Need for internal and external critique
And there is a larger point here. The abject failure to encourage substantial critiques and to respond to the same by the government in power was a primary reason why the UNF regime collapsed at the time. As we may recall unhappily, its flag bearers retreated in disorder while the Rajapaksa Presidency took over control of the reins of State, leading to a most degenerate period in this country’s recent history.
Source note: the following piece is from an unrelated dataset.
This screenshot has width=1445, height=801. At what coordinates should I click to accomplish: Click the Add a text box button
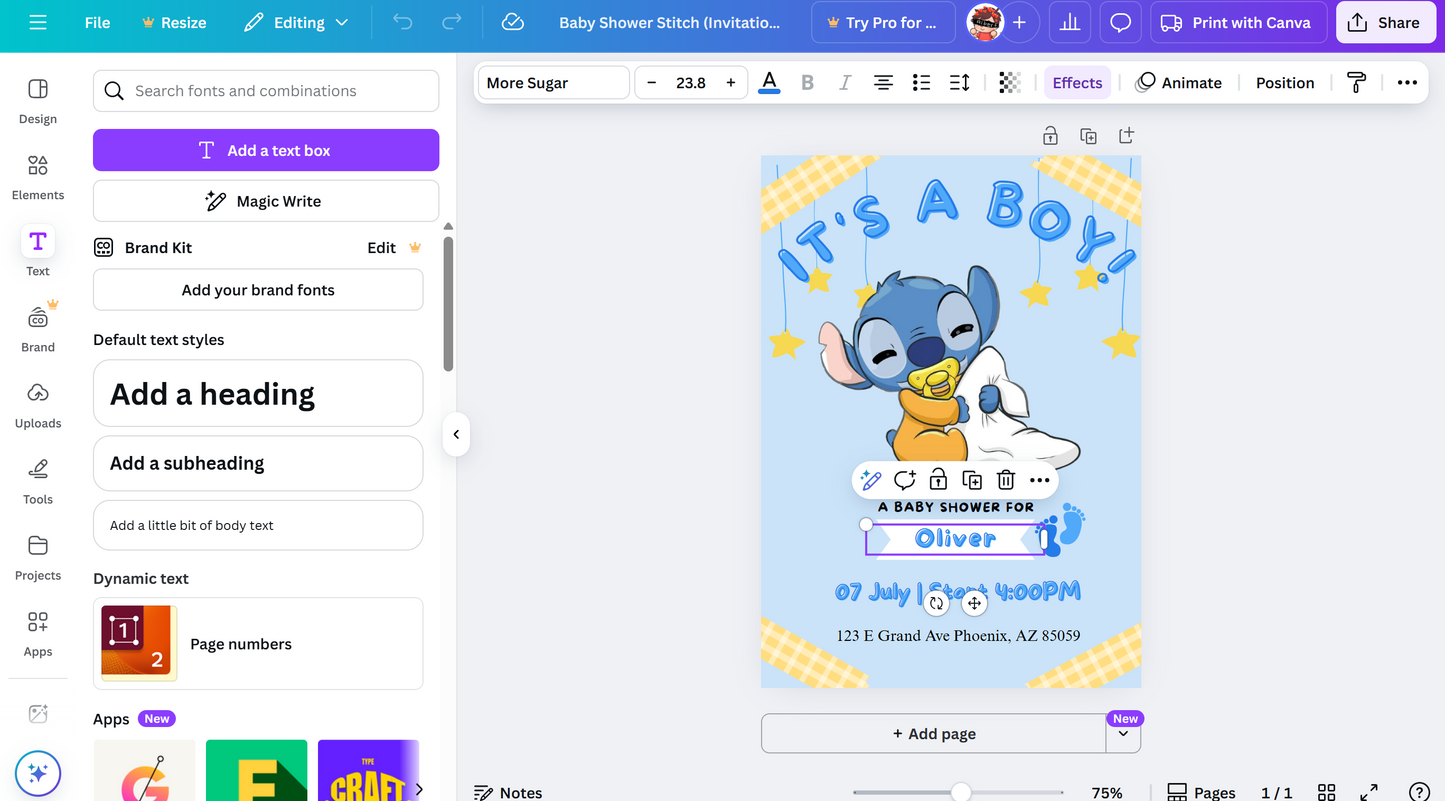(265, 149)
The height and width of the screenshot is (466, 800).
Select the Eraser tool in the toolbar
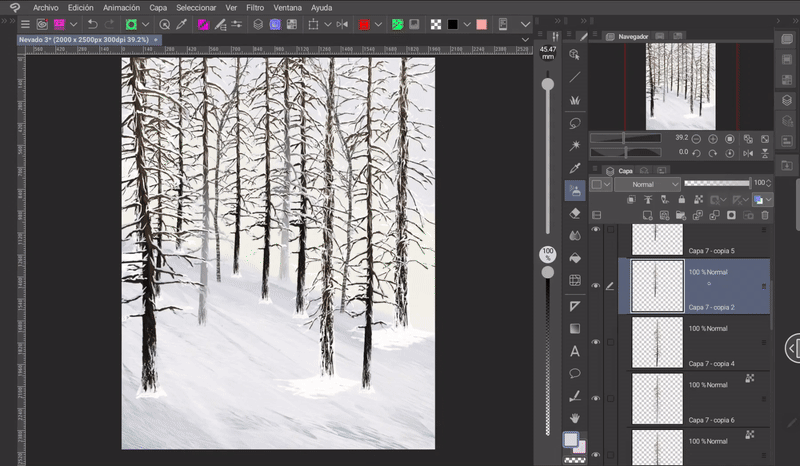575,213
These same warnings apply even more forcibly now. The ends certainly do not justify the means. Thus, the complicity of the Bar Association in the dangerous precedent of declaring of a Chief Justice as if he had ‘never been’ by executive fiat was disgraceful. Commendations for having stood up against Rajapaksa ravages may be in due order only if the Bar acquits itself of the allegation of merely encouraging political ‘regime change’ without any genuine desire to actually see governance structures improved in Sri Lanka. We may remember this salutary warning even in midst of effusive self-congratulations that have become the norm.
And it is unfortunate that missteps are evident even in regard to sensitive aspects of the transitional justice package. For example, why is the Office of Missing Persons (OMP) Bill being identified by government ministers as ‘something promised to Geneva’? The issue of the missing is of crucial import to all Sri Lankans, across all ethnicities. The Bill should therefore have been substantively taken to the South on that basis rather than by framing it as an external demand.

A redundant ‘public consultation’
Proper public consultations should have first been carried out before the draft legislation was brought before the national legislative assembly. But what we saw was an interim report on the OMP Bill by a task force on reconciliation being rendered redundant in a context where the Bill has already been enacted.
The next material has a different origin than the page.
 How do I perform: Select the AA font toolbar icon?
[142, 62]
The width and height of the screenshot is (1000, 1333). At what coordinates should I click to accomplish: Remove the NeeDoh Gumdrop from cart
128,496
Further, the exclusion of the Right to Information Act, No 12 of 2016 to information received by the OMP ‘in confidence’ remains problematic. This question was discussed in these column spaces last week. In the minimum, the terms ‘in confidence’ and/or ‘confidentiality’ should have been specifically explained and interpreted in the Bill. Its absence thereof leads to potential legal issues that do not bode well for the health of the legislation.

Indeed, if it was thought that the existing protection relating to personal information which would cause ‘unwarranted invasion of the privacy of the individual’ contained in Section 5(1)(a) of the RTI Act did not sufficiently cater to cases coming before the OMP, radically imaginative legislative options may have been considered, drawing best lessons on comparative similar laws around the laws.
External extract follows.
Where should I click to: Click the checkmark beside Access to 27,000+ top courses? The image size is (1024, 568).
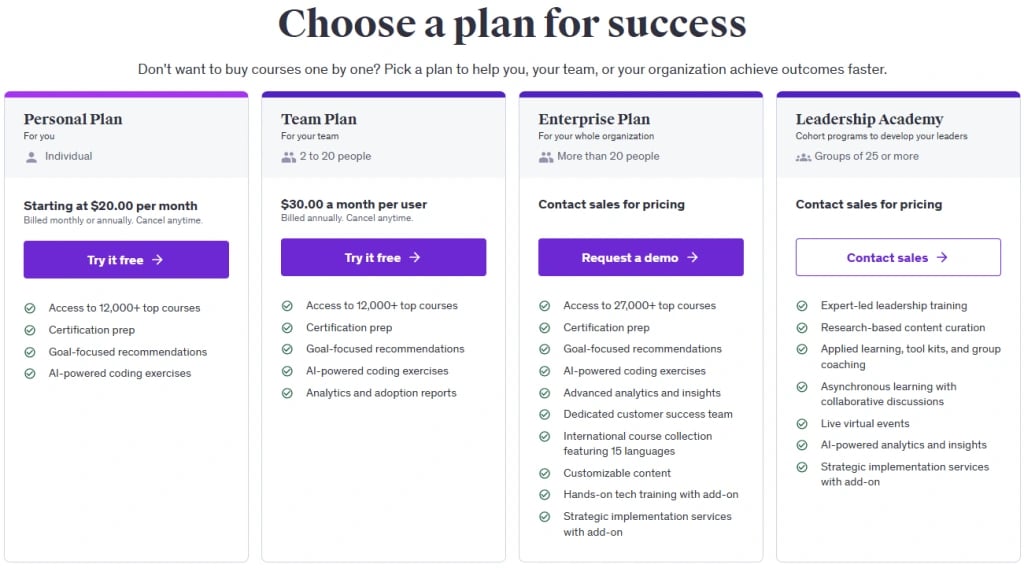click(x=544, y=306)
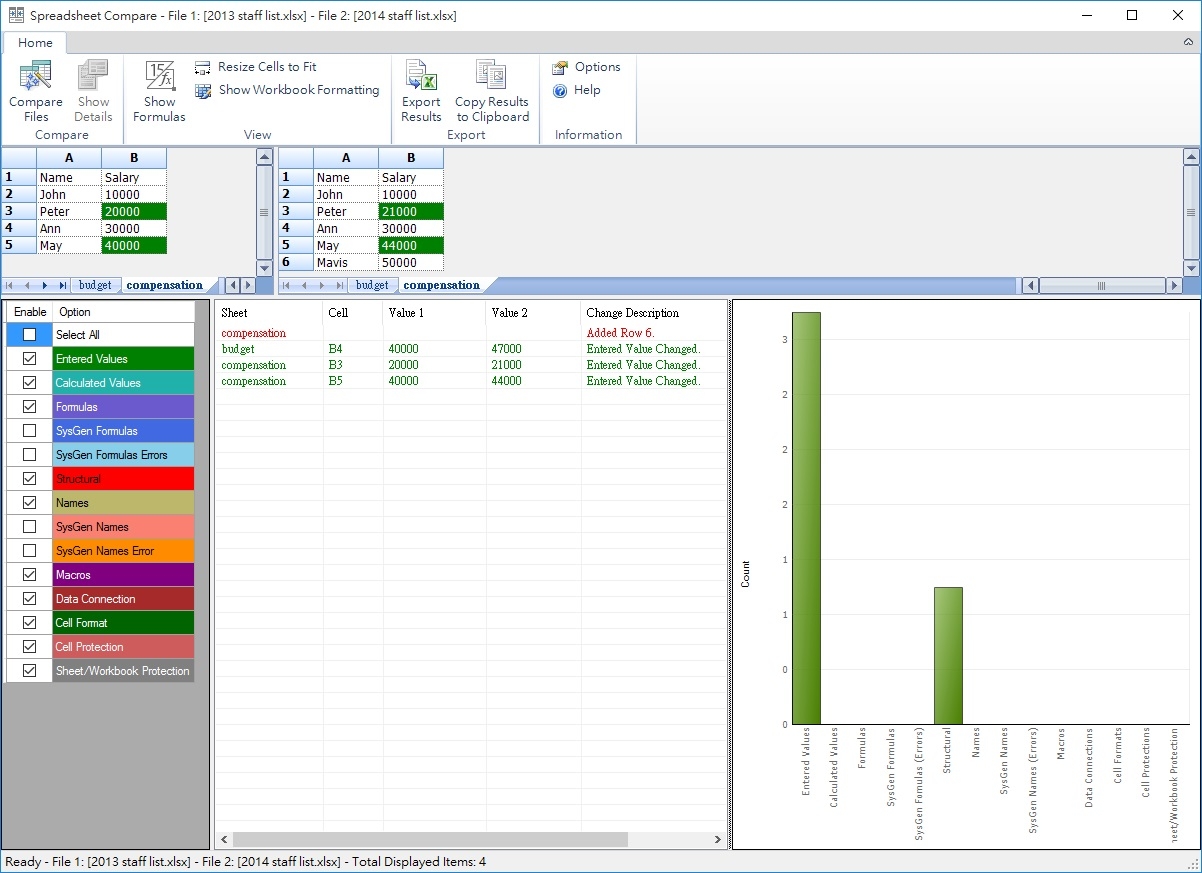The height and width of the screenshot is (873, 1202).
Task: Switch to the Home ribbon tab
Action: (x=35, y=43)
Eschewing counter-productive exclusivity
As of now, we have hesitantly stepped back from the abyss which once yawned perilously before us. But as clearly illustrated in opinion polls which indicate public dissatisfaction with the status quo while acknowledging certain positive aspects, the transition is at its most fragile. Ironically, the best ally of the Government is the chaotic chauvinism of the Rajapaksa led Joint Opposition from which many pull away in disgust.

But in this tug and pull of opposing forces, where almost every legal step taken by the coalition Government from the VAT Bill to a range of other proposed laws is challenged, robust public questioning compelling a more accountable process is precisely what is needed.

And those simply too naïve to realize this fundamental truth may perhaps be advised to look at the lessons that Sri Lanka’s turbulent history teaches us on how counter-productive a blinkered and exclusivist approach could be to nation-building.